According to figures from Carabineros, with whom the campaign is carried out, of the total homicides that occurred in 2021 (794) -135 less than 220-, 53% used a firearm (423).
Along these lines, Undersecretary Gómez thanked the Pentecostal evangelical pastor, Juan Carlos Reyes, for his willingness to become a trusted agent, to inform his congregation about this campaign and alert the dangers of having unregistered weapons in a home. The Undersecretariat hopes that leaders of all faiths and confessions can become trusted agents who inform their parishioners of the dangers of having non-regularized weapons in their homes and invite them to surrender them anonymously and voluntarily to Police.

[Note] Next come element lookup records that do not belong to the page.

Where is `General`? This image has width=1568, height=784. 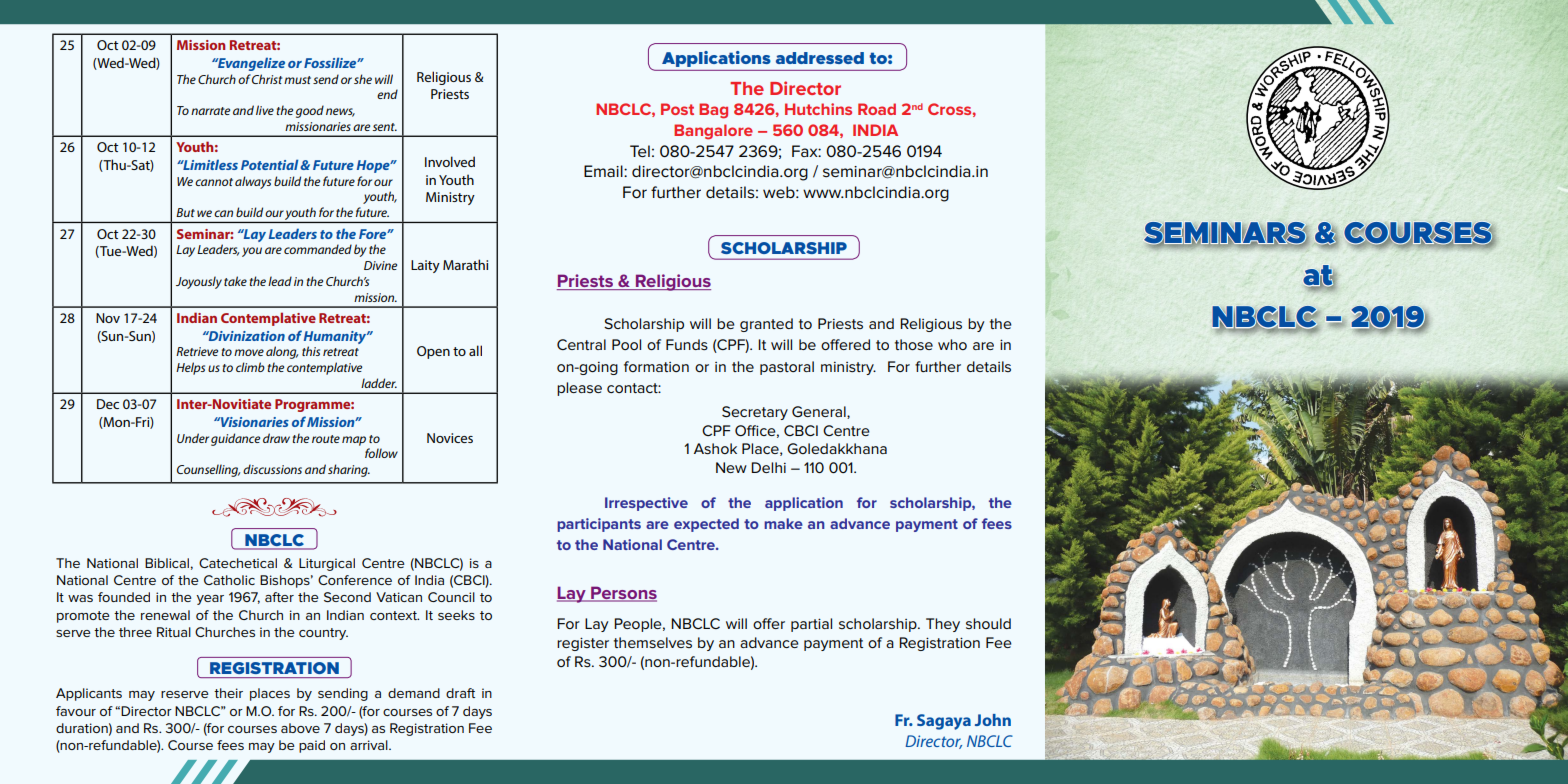 General is located at coordinates (820, 412).
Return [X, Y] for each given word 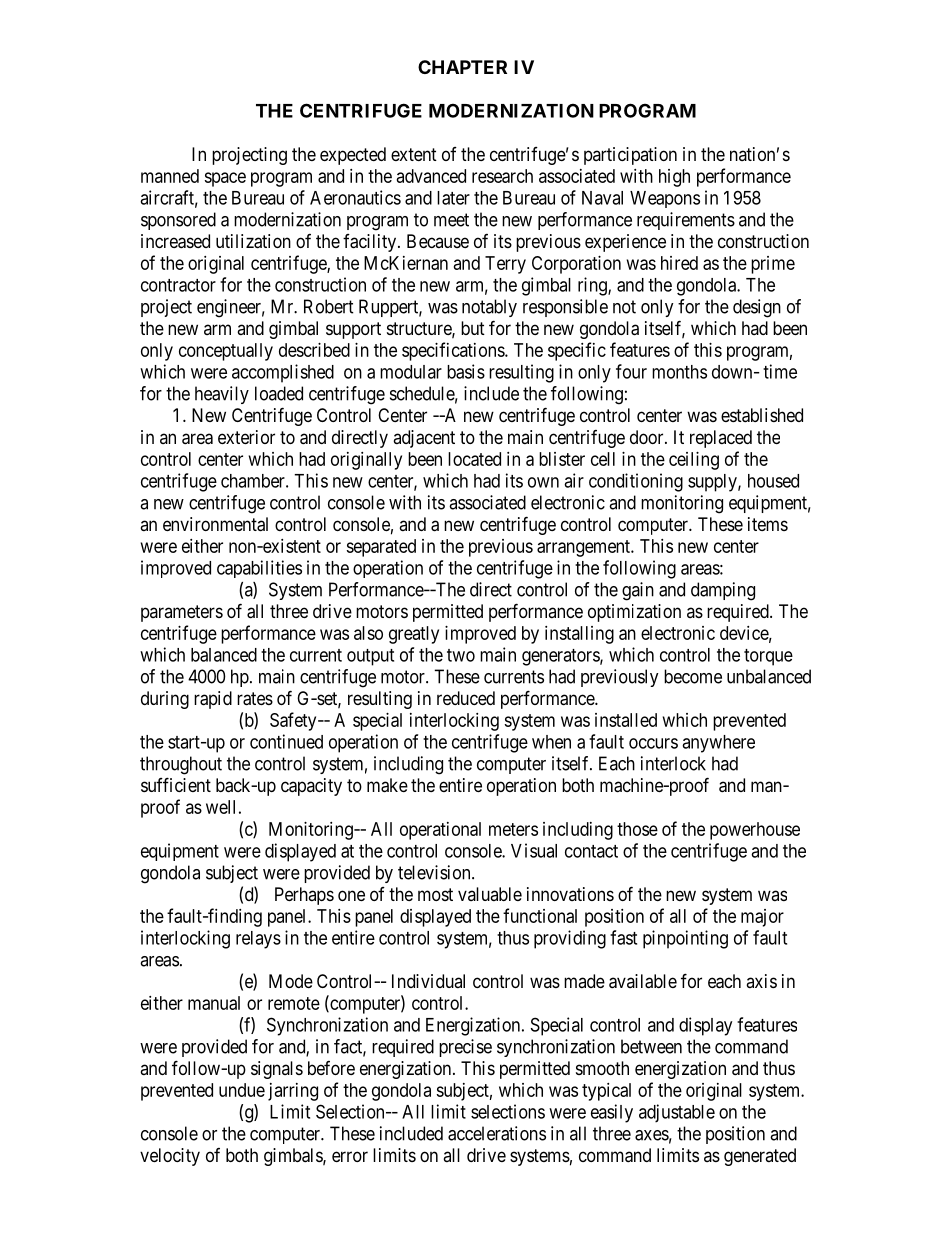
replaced [721, 439]
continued [286, 741]
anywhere [718, 744]
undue [242, 1090]
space [225, 179]
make [387, 785]
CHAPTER [462, 67]
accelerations [497, 1133]
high [674, 178]
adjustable [677, 1113]
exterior [246, 437]
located [474, 459]
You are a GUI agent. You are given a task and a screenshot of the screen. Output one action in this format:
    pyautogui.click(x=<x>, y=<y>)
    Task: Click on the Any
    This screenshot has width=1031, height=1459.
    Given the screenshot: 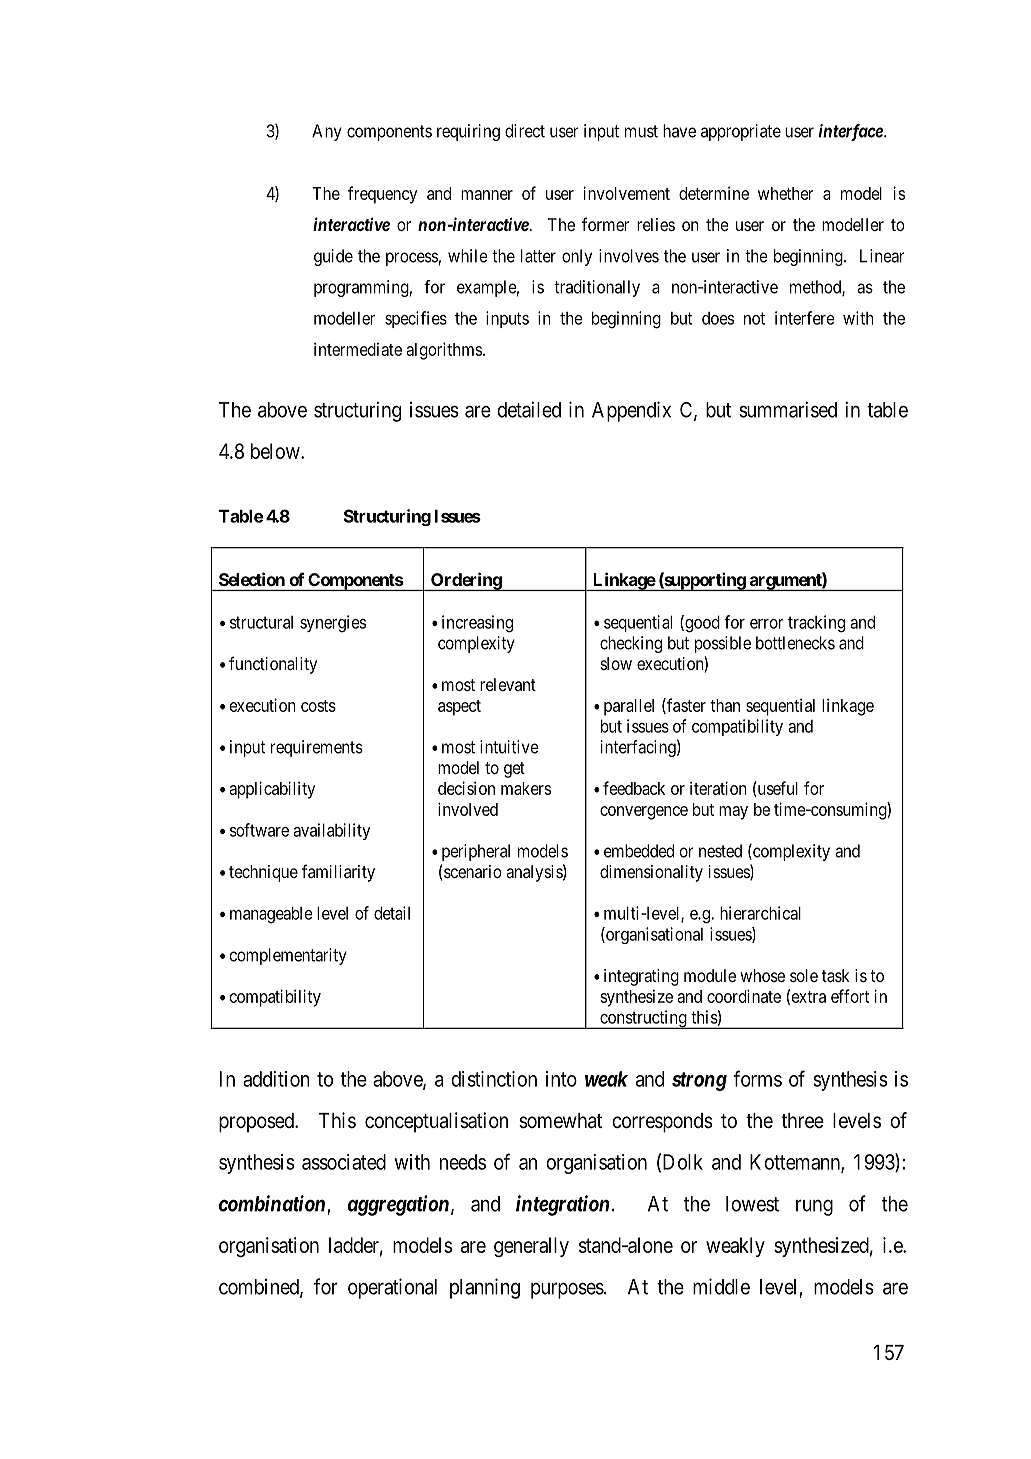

“Today there are some 60,000 stolen or lost weapons and we have another 200,000 that belonged to people who have died and that their relatives have not regularized. We want citizens to understand the risk of having an unregistered weapon in their home, which can constitute a danger to the family by accident, or that they are stolen or robbed and end up in the hands of criminals,” said Undersecretary Gómez.
Pastor Reyes, who leads a congregation in the Pudahuel commune, affirmed that it is essential to have security within families, and warned that weapons that have belonged to deceased relatives can fall into the hands of criminals if they are not regularized. “We are trusted agents so that citizens can understand that the fewer weapons there are, the fewer crimes there will be,” he said.
In her turn, the Prefect for Control of Arms and Explosives (OS11), Commander Paola Muñoz, indicated that the Police are permanently working on the recovery of these weapons. “Carabineros calls on citizens to hand over these weapons and remove them from circulation, in a totally voluntary and anonymous process,” he specified.
The “Deliver your Weapon” initiative began in 2010 and has since been permanently relaunched or intensified. Between 2010 and 2021, Carabineros received a total of 36,229 voluntarily surrendered firearms in their units throughout the country. The flow has continued so far this year. Thus, in January 2022, the uniformed police detachments received another 259 weapons.